So no, I can't agree that filtering helps the spammers any, at least not the big spammers who are after volume. There's probably a bit of "collateral assistance" in that people who would report the spam may never see it, but I'd say that benefit is cancelled out by the number of possible targets lost to filters.

--
"BSD: Free as in speech. Linux: Free as in beer. Windows 10: Free as in herpes." --Man On Pink Corner in #52607549.
Correction by misof · 2003-01-27 03:09 · Score: 2, Insightful

The compression ratio achieved therefore measures how many repeated fragments, words or phrases occur in the text.

There is a minor problem with this sentence. And with this whole gzip business. It is misleading. Words, phrases? You cannot force gzip to match words, gzip tries to exploit every likeliness found, even at the character level. E.g., if your "spam dictionary" contains words sex and pants, mail about sextants will have a good compression ratio. And there is no way how to prevent this. That's why the Bayesian filters (operating on words) outperform gzip by a league. That's (one of more reasons) why I think this article belongs not to /. but to a wastebin instead. It simply presents a worse approach to do something. Interesting idea, yes, but that's all.

(Just FYI: it is proved, that the bzip2 algorithm due to Burrows and Wheeler exploits all such repeatings in the input file nearly optimally -- within some small ratio. Hence, it is even worse to use it as a spam filter :-)
Re:Sequitur Most Likely Superior by A55M0NKEY · 2003-01-27 03:12 · Score: 2, Insightful

But your rule list is now getting big and still has to be stored. Compression is about minimizing the amount of stuff that has to be stored to recreate the original. It would be nice to have a few simple, very reusable rules that you can use to generate the original with a very few commands.

--
Eat at Joe's.

> [Source material]
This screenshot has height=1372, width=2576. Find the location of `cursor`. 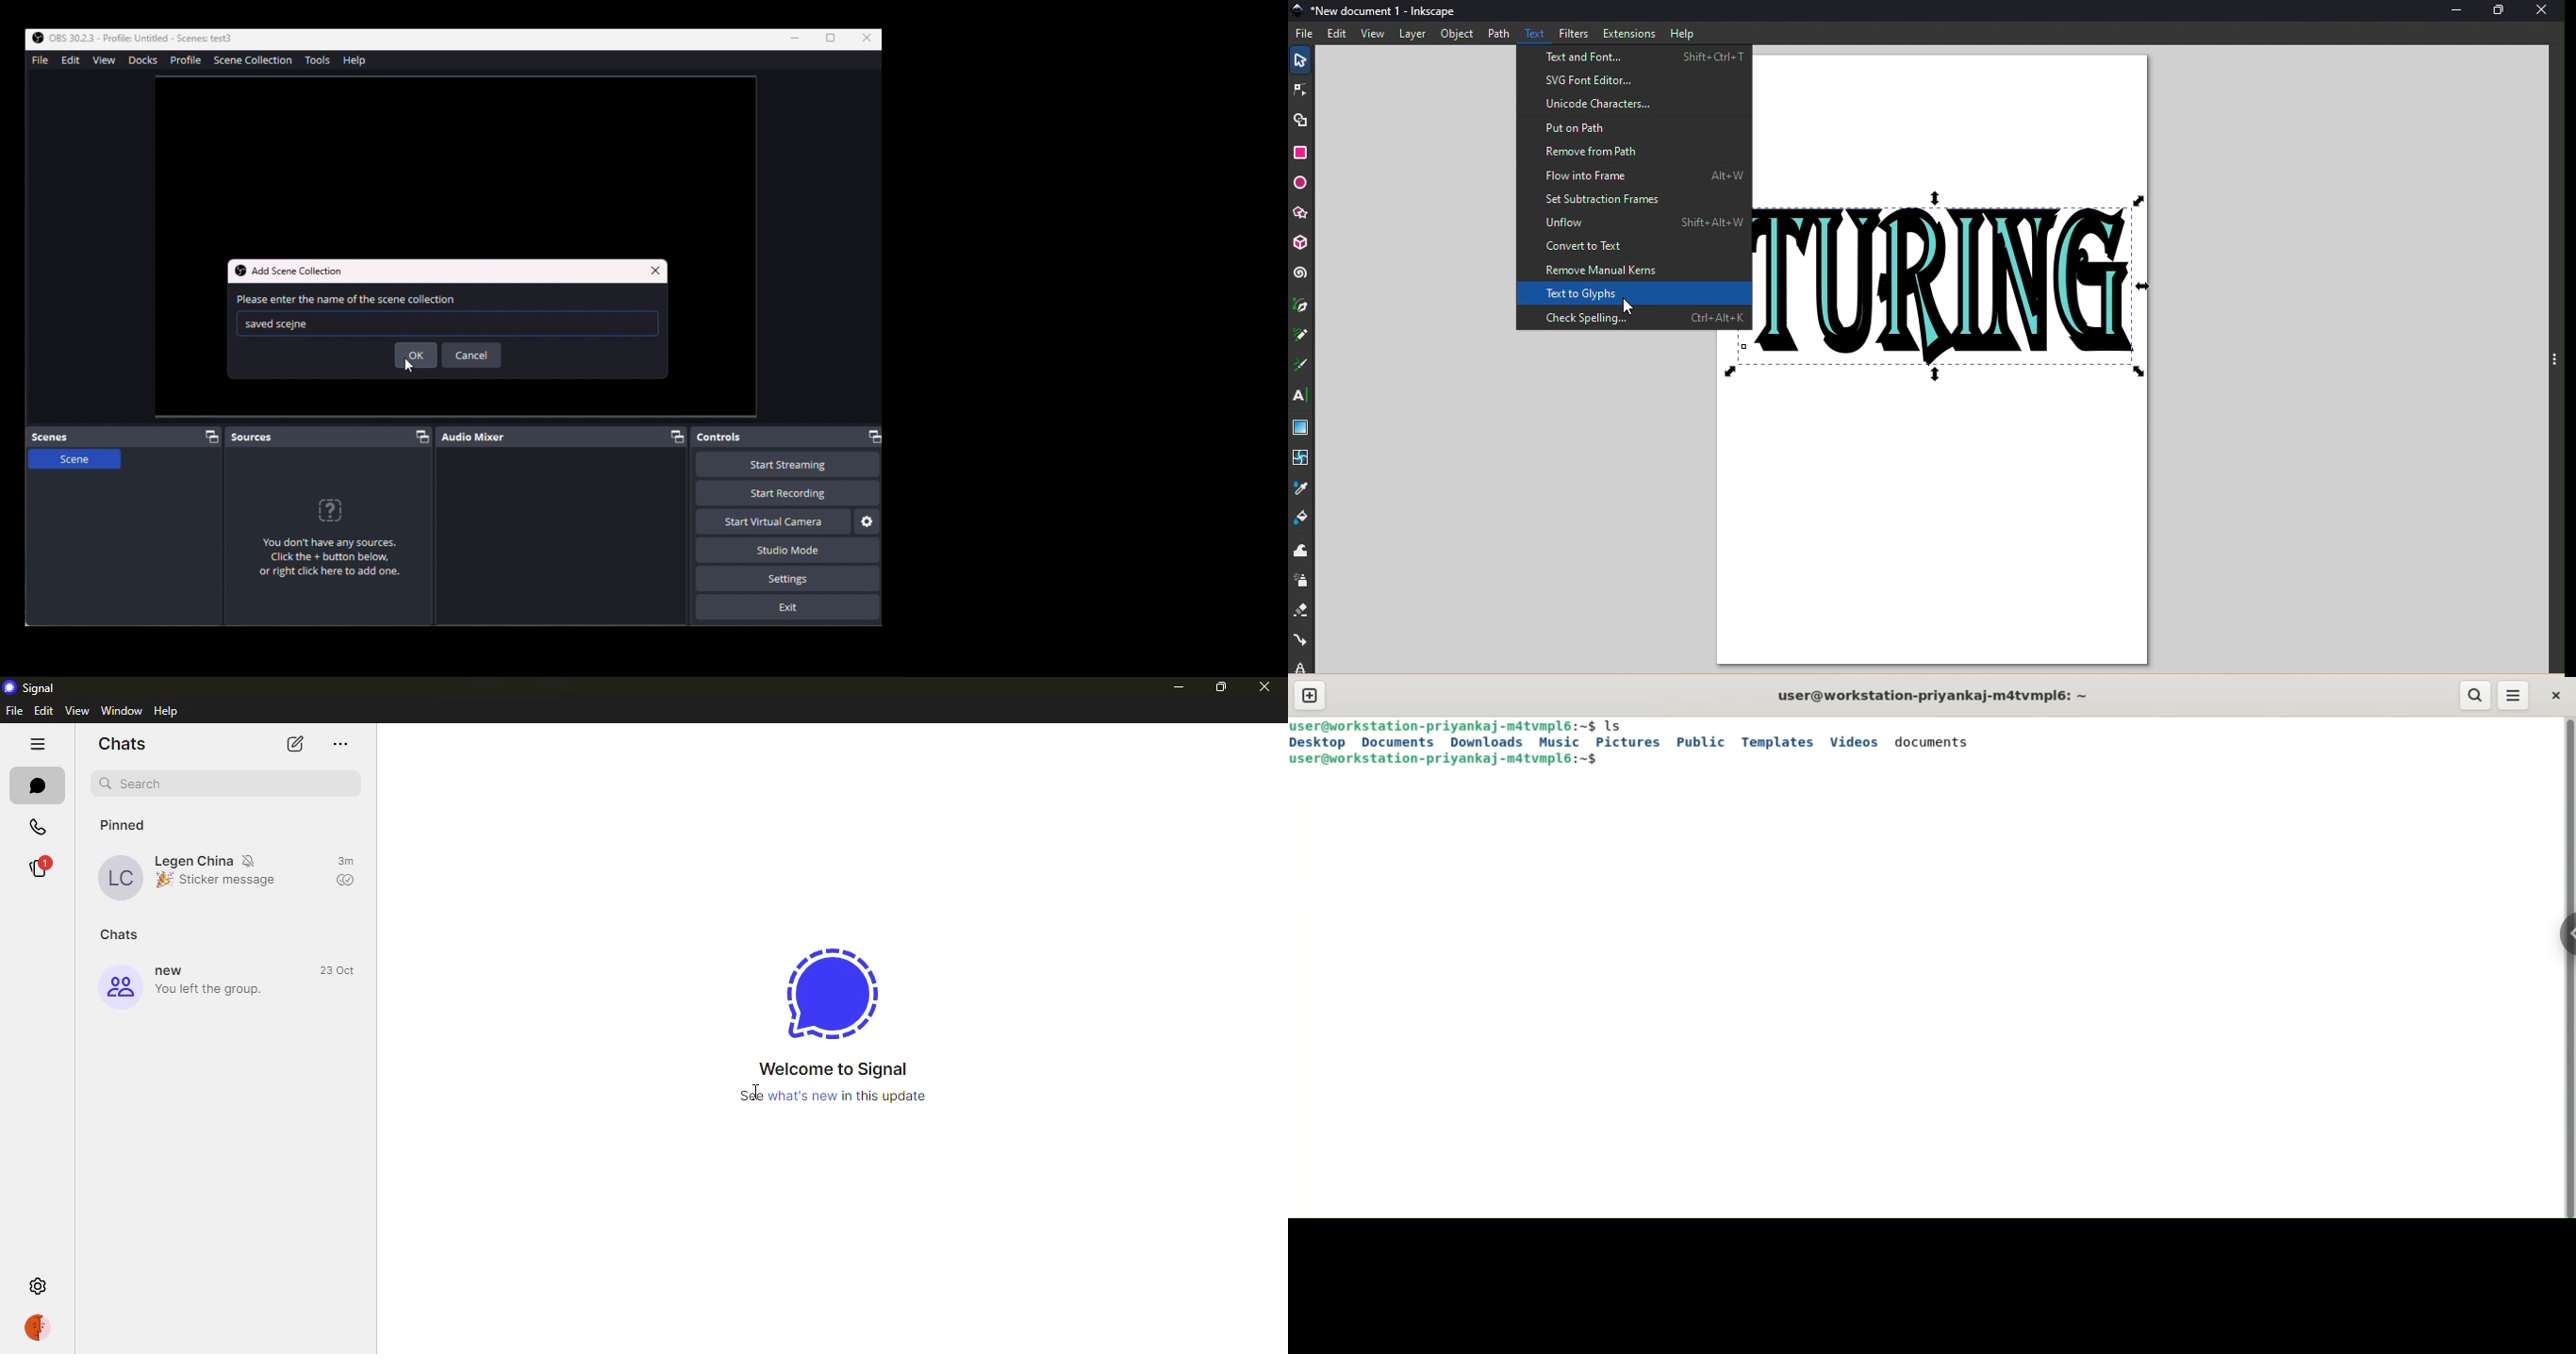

> [Things to do]
1/ In the spam-filtering thread, what word does one comment give as an email topic that would compress well against a spam dictionary containing "sex" and "pants"?
2/ From the spam-filtering thread, give back word for word the part that opens with the words containing "Re:Sequitur Most Likely" and closes with "Eat at Joe's.".
3/ Pick up the spam-filtering thread right after its final line and keep writing it.

> [Answers to each task]
1/ Sextants.

2/
Re:Sequitur Most Likely Superior by A55M0NKEY · 2003-01-27 03:12 · Score: 2, Insightful

But your rule list is now getting big and still has to be stored. Compression is about minimizing the amount of stuff that has to be stored to recreate the original. It would be nice to have a few simple, very reusable rules that you can use to generate the original with a very few commands.

--
Eat at Joe's.

3/
Re:I can't figure this out... by stilwebm · 2003-01-27 03:38 · Score: 2, Insightful

It's true that the sellers want that. However, you may have noticed spammers are not always the sellers. The seller is looking for someone to do some "email marketing" for them. They are looking for wide coverage. They want to see things like "your email can be sent to 30 million unique email addresses," which means a few million that might get through, a few thousand that will actually get read, and maybe a few purchases. Spammers are just creepy marketers who want to make it sound like emailing as many people as possible is better, and should cost the seller more. Since they use open relays and random forged "From" email addresses, they never see what email gets blocked. Using images in HTML email they can get an idea of how many emails were read (this is why you should turn off images in email). While the spammer makes a commission on every sold item, they also make money selling lists and marketing services.

The numbers are part of their pissing contest, and the pool is your inbox. Spammers are not that bright, but their customers are much, much more stupid.
Re:Spam Conference talk by archeopterix · 2003-01-27 03:39 · Score: 4, Insightful

MLD, gzip, neural networks, bayesian filtering and probably a bunch of other spam-filtering methods are all based on the following scheme: get a (big) number of spam messages, a number of non-spam messages (preferably specific to the current user of the filter) and use a learning algorithm on these to produce an automatic classifier.
What bothers me about this method is that you can never be 100% sure what the learning algorithm will actually learn. My friends seldom send me HTML mail. Most of my spam is HTML. A learning algorithm will probably learn that HTML mail is spam, especially if it never gets HTML "ham" during its training period. Then if one of my clueless friends sends me a HTML message, it will not go through and this is clearly bad.
I will never trust an automatic filter so as to delete a message marked as "spam" without reading, but I think it can still be useful for ranking messages, so that spam gets read less often and deleted faster.
Nope by I+Am+The+Owl · 2003-01-27 04:14 · Score: 2, Insightful

Doesn't work for the Lameness Filter, won't work for spam .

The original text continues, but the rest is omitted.